Characterization of RAS Alterations in Myeloma: Why Direct Targeting of RAS May be the Most Appropriate Therapeutic Approach

Recent studies have shown that the RAS pathway is a major therapeutic target with which to develop personalized treatment strategies for myeloma patients. In order to translate this knowledge into patient benefit, we have taken a systematic approach by characterizing the mutational profile of the RAS pathway and examining its role in disease progression and patient outcome. Finally we investigated a targeted treatment approach using small molecules to inhibit the RAS MAPK signalling cascade at different levels.

In order to gain a deeper understanding of RAS pathway alterations in myeloma, next-generation sequencing data was analyzed from 463 patients entered into the MRC Myeloma XI trial.
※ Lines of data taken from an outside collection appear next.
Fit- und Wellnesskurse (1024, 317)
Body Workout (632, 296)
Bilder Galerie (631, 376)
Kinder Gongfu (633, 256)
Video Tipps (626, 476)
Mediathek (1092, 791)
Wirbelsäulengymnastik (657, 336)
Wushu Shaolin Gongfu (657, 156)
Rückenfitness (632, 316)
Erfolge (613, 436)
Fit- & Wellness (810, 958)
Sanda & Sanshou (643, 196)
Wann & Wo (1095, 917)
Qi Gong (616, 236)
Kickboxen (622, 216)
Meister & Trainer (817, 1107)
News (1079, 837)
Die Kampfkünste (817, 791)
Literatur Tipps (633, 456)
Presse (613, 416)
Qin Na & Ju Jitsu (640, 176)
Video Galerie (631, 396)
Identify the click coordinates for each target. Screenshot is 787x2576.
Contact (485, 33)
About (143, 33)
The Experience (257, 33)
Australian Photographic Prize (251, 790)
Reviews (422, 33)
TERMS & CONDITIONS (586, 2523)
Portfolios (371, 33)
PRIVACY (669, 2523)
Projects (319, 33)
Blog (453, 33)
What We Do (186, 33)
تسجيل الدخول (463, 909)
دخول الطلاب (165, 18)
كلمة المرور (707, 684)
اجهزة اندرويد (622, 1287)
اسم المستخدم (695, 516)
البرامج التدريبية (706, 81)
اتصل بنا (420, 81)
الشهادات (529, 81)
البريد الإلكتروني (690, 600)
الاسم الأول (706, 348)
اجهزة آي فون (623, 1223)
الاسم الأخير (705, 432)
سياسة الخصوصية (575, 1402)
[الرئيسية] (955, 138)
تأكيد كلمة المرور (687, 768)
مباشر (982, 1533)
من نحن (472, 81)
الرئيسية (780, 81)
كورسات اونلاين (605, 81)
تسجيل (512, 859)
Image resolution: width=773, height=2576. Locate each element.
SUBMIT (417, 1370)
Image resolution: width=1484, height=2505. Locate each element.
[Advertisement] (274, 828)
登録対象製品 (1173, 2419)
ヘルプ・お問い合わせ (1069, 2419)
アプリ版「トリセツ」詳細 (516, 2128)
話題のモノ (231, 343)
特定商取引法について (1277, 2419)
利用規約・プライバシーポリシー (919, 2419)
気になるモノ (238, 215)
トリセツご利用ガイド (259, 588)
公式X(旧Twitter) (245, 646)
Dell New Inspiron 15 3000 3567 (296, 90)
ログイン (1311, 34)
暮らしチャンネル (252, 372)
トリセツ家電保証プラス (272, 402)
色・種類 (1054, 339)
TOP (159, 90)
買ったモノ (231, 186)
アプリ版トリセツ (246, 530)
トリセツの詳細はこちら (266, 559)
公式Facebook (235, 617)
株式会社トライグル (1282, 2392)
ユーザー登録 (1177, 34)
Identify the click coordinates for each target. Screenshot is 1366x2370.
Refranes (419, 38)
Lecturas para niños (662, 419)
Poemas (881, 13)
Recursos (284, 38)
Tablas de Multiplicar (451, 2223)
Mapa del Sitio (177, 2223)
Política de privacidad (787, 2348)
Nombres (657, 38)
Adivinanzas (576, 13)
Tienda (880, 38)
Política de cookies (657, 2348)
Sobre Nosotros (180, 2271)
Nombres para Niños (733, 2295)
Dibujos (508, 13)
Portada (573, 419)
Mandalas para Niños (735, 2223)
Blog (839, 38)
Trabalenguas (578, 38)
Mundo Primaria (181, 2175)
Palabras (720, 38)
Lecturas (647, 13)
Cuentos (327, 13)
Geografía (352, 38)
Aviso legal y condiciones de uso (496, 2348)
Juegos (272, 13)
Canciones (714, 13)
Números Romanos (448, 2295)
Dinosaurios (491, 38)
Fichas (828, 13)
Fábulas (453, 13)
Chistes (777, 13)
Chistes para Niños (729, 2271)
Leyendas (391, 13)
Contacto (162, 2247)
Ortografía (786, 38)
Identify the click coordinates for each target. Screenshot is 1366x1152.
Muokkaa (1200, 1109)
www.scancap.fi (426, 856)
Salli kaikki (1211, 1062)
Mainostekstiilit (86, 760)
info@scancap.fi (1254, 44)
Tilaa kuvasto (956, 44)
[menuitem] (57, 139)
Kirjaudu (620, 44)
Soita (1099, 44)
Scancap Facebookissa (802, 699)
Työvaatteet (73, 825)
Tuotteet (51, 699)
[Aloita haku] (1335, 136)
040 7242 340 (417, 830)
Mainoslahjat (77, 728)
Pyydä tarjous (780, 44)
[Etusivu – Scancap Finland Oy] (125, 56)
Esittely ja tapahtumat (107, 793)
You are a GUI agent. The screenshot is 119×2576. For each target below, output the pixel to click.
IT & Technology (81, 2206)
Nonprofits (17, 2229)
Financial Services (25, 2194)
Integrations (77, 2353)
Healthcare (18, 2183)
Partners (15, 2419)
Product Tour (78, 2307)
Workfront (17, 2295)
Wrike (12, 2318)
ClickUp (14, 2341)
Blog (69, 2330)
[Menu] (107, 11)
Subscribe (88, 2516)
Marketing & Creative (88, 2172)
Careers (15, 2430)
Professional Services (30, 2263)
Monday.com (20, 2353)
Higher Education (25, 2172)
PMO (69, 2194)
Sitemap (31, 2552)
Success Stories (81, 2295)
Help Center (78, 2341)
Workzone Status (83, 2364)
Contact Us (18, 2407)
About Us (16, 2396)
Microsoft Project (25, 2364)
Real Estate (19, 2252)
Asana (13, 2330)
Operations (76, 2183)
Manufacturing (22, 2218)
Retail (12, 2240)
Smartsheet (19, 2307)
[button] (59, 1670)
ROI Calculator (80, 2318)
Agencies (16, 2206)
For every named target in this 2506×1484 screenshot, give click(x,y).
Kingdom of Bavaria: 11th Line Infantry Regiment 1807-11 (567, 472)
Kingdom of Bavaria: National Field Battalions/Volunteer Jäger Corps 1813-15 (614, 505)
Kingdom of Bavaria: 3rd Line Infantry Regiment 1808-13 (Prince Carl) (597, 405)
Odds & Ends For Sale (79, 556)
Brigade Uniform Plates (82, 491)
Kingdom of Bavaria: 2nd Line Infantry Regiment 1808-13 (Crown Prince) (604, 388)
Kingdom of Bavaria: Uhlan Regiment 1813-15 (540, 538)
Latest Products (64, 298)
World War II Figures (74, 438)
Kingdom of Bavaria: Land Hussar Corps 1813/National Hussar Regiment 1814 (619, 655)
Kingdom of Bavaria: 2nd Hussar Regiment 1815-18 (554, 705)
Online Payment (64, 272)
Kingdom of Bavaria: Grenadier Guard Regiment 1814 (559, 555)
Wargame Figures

Using published papers and online databases, a panel of 72 genes were identified as RAS MAPK family genes and were grouped into 5 categories: RAS GTPases, guanine nucleotide exchange factors (GEFs), GTPase-activating proteins (GAPs), downstream pathway or RAS processing genes. Thirty seven of these genes were mutated in 50% of patients, with novel mutations described for genes in each of these categories. The mutation frequency of KRAS (22.5%), NRAS (19.7%) and BRAF (7.8%) was in-line with other reports and KRAS was found mutated at more codons compared to NRAS. Additionally, recurrent mutations at the same codon were identified only in KRAS, NRAS and BRAF, attesting to their importance in this disease. A quarter of patients (n=59) had more than one RAS MAPK mutation. When more than one mutation was present, the majority were in two RAS GTPases (n=19) (most commonly KRAS and NRAS (n=8) or both in KRAS (n=6)) or in a RAS GTPase and a downstream pathway gene (n=12). One patient had mutations in KRAS, NRAS and BRAF but at sub-clonal levels, indicating they may be present in different cells.

We also assessed the role of this pathway in myeloma by examining gene expression profiling data from plasma cells at various myeloma disease stages (GSE2113, GSE5900 and GSE6477). This analysis highlighted roles for KRAS, RAF1, MAPK1, MAP2K1, NF1, RASGRP1 and FNTA in disease progression from MGUS to PCL. Additionally, survival analysis suggested important roles for MAPK1 in determining outcome in newly diagnosed patients in the HOVON65/GMMG-HD4 (GSE19784) trial and FNTA, KRAS, MAP2K1 and RAF1 in determining outcome in relapsed patients in the APEX (GSE9782) trial. These results suggest the highlighted genes are important in mediating clinical outcome and could be therapeutic targets.

Given the biological importance of this pathway, we have explored its therapeutic potential by using inhibitors that target the pathway at different levels. Inhibitors included those targeting RAS (n=2), RAF1 (n=2), RAF1/BRAF (n=2), MEK (n=2) and ERK (n=1). The effect of these inhibitors was explored in a panel of 8 myeloma cell lines chosen based on their differing RAS mutational status. Using Western blot analysis, all cell lines showed evidence of activation of the RAS MAPK pathway. No consistent pattern of expression was observed in terms of the levels of activated pathway proteins in KRAS mutant cells compared to NRAS or non-mutated cells. In contrast NRAS and BRAF mutant cells contained elevated levels of activated MEK compared to the other cell lines and were the most sensitive to a MEK inhibitor. Interestingly all cell lines, regardless of mutational status, were similarly sensitive to a novel KRAS inhibitor which prevents KRAS reaching its correct localization. It was shown to be effective at inducing apoptosis, even in the presence of the bone marrow stromal cells. Importantly, protein analysis demonstrated these effects were target-driven with Western blot analysis indicating inhibition of RAS signalling within two to six hours of treatment. Thus, the direct targeting of RAS early in the signalling cascade may be effective against myeloma, irrespective of the RAS mutation status.